Una scelta simbolica di grande forza decisa da “Impresa Donna” di Confesercenti Imperia in occasione della “Giornata internazionale contro la violenza sulle donne”.

«Abbiamo deciso – dichiara Chiara Corinni, presidente provinciale di Impresa Donna – di ricordare questa data importante per tutte le donne, aderendo all’iniziativa “Adotta un ulivo” dell’azienda agricola Armato Cristina di Lucinasco, scegliendo un ulivo con la dedica ai Centri Antiviolenza della provincia di Imperia, ogni giorno impegnati sul fronte della tutela delle vittime della violenza».

In un contesto rurale, dove la terra è vita, l’ulivo rappresenta la forza, l’oliva seme di Vita, l’olio il coraggio e la speranza che continua a vivere. L’ulivo cresce grazie alla tradizione secolare di lavoro e si svolge in un tempo ciclico annuale, fino alla raccolta delle olive. Impresa Donna di Imperia adotta questo albero con la targa di legno di ulivo “Centro Antiviolenza“, con possibilità per tutte le donne di poter seguire digitalmente le vare fasi di coltura della vita di questa pianta: potatura, trinciatura, raccolta e frangitura. Ogni donna potrà partecipare alla raccolta delle olive e visitare il frantoio dove viene lavorato l’olio, prodotto dall’albero custodito dalle mani di Cristina.

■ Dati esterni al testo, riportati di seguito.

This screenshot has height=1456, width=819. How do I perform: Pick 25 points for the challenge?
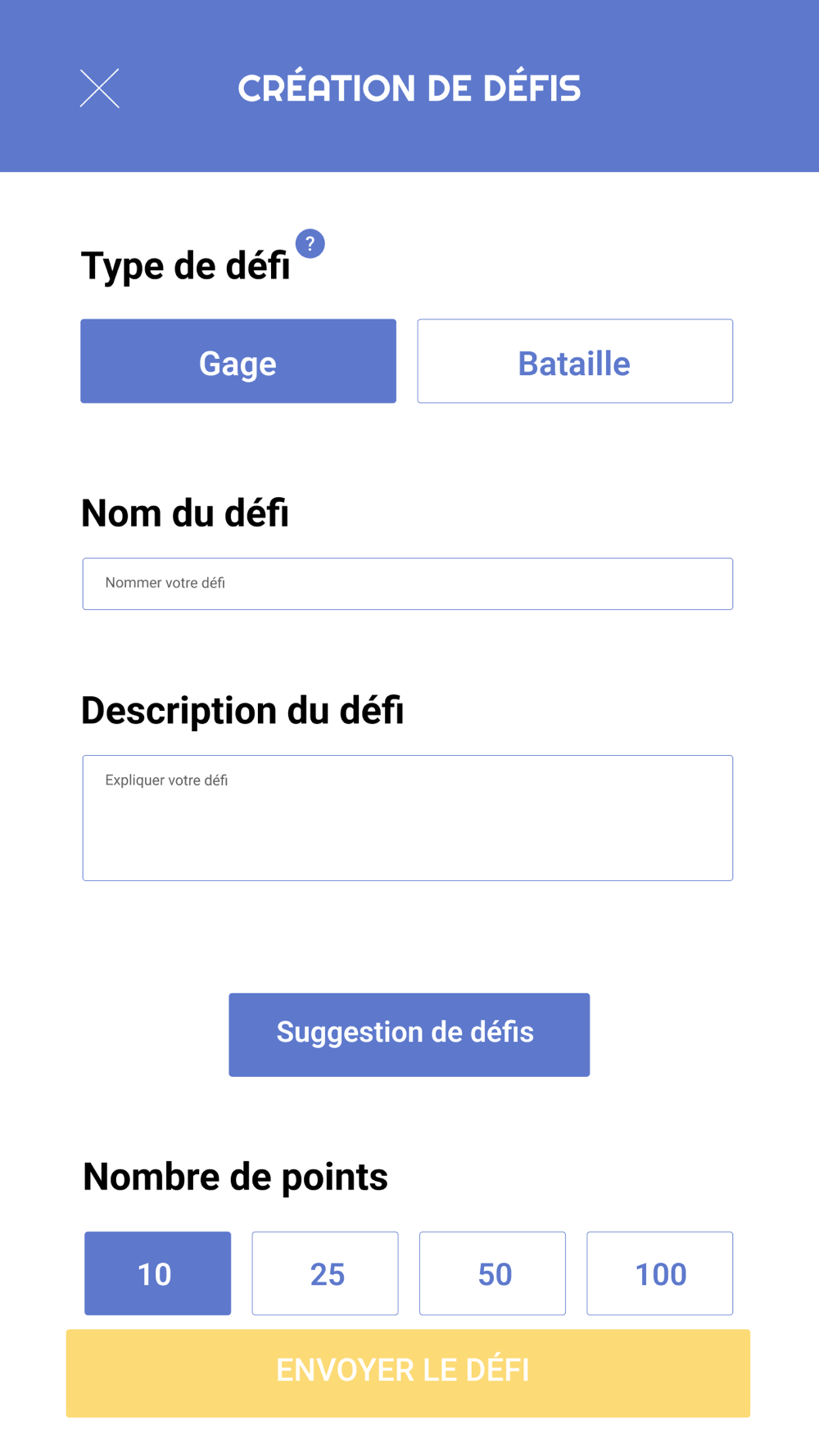click(x=325, y=1273)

«Una radice forte e secolare, non si sradica facilmente, – conclude la presidente Corinni – grazie all’amore del contadino, anche i rami più secchi, anche quelli colpiti da mani più maldestre, possono riprendere la vita e produrre olive e olio, un tesoro inestimabile».

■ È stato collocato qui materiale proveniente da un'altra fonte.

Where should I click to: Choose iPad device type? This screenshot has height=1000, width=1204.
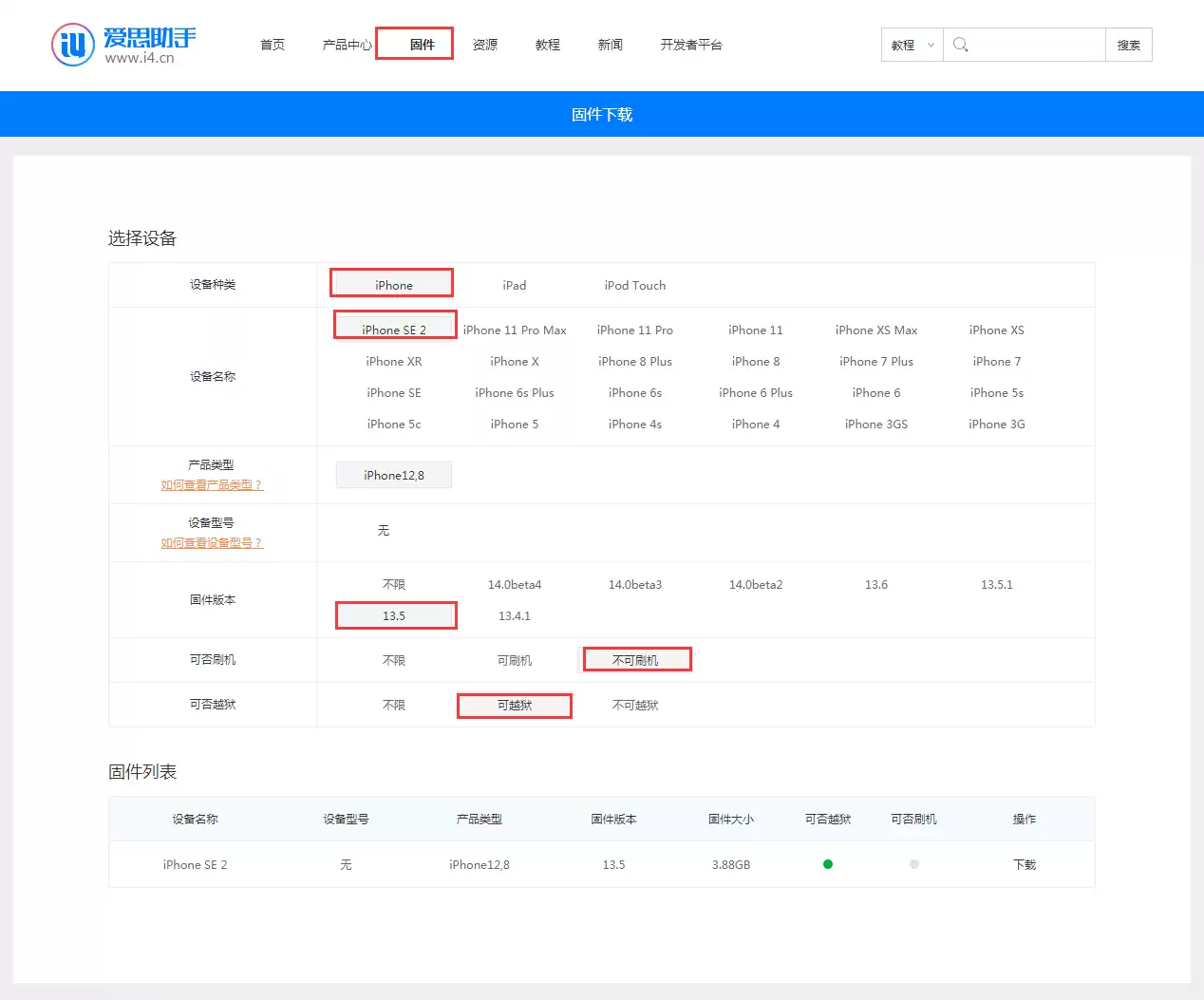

«La natura – interviene Cristina Armatoesprime la forza delle donne, da secoli impegnate in prima fila contro gli abusi e le arroganze del mondo. Passione, coraggio, resistenza sono i valori che ogni giorno esprimo nel mio lavoro di contadina dell’entroterra, ma anche di madre e compagna di vita, valori che la Terra ti chiede, sapendo aspettare il momento giusto, l’attimo esatto. Azioni che ti permettono di sentirti importante, di essere la vera protagonista della tua vita, di rialzarti ad ogni inciampo».

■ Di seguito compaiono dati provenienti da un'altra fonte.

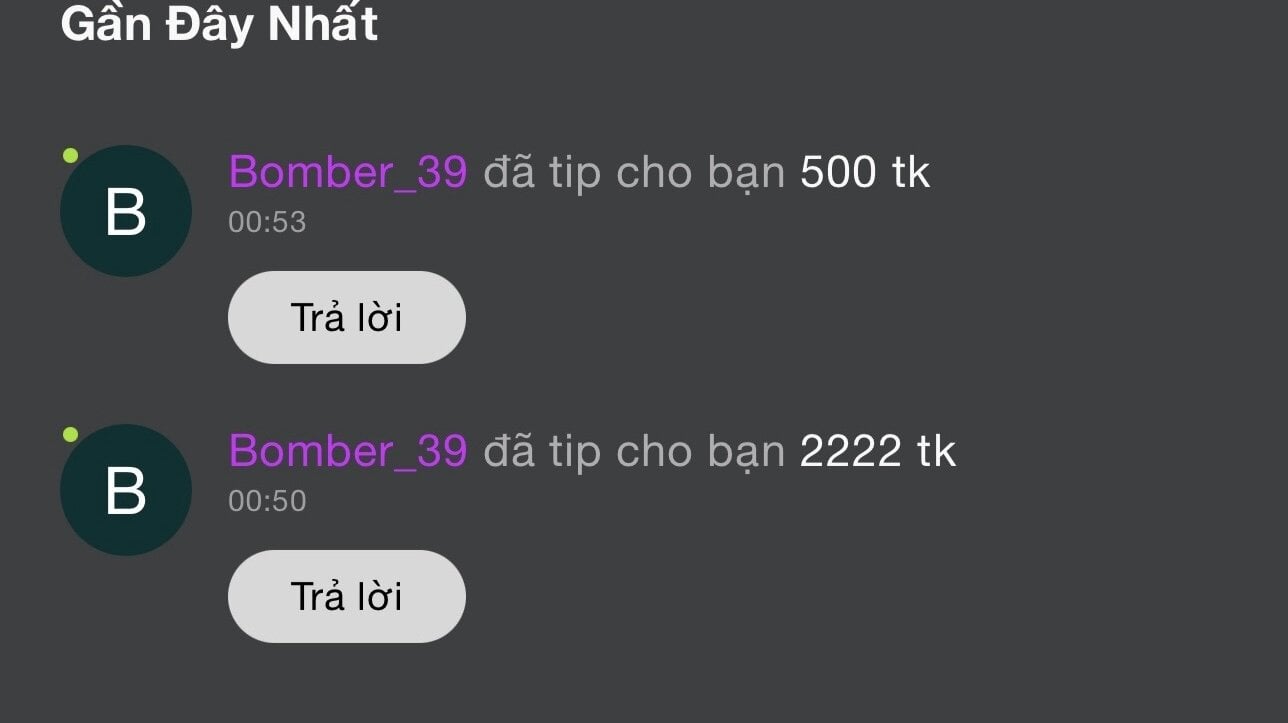
Task: Click the 'tk' unit after 2222
Action: (937, 452)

Nei prossimi mesi, Impresa Donna Confesercenti chiederà una collaborazione al Centro Antiviolenza, per poter invitare qualche donna vittima di abusi, a venire a coltivare la terra dell’Uliveto storico Zerbà, a seguire l’olivo adottato, a sentire il profumo della speranza, a vedere un futuro robusto e pieno di speranza.

Quest’anno l’iniziativa è stata limitata a causa della normativa vigente in tema di emergenza sanitaria, ma Impresa Donna Confesercenti ha voluto fortemente fare comunque un evento, evitando qualsivoglia tipo di convegno o riunione, per ricordare che, in taluni casi, l’epidemia costringendo i nuclei famigliari nelle case, ha dimostrato di essere anche causa indiretta dell’aumento delle violenze domestiche.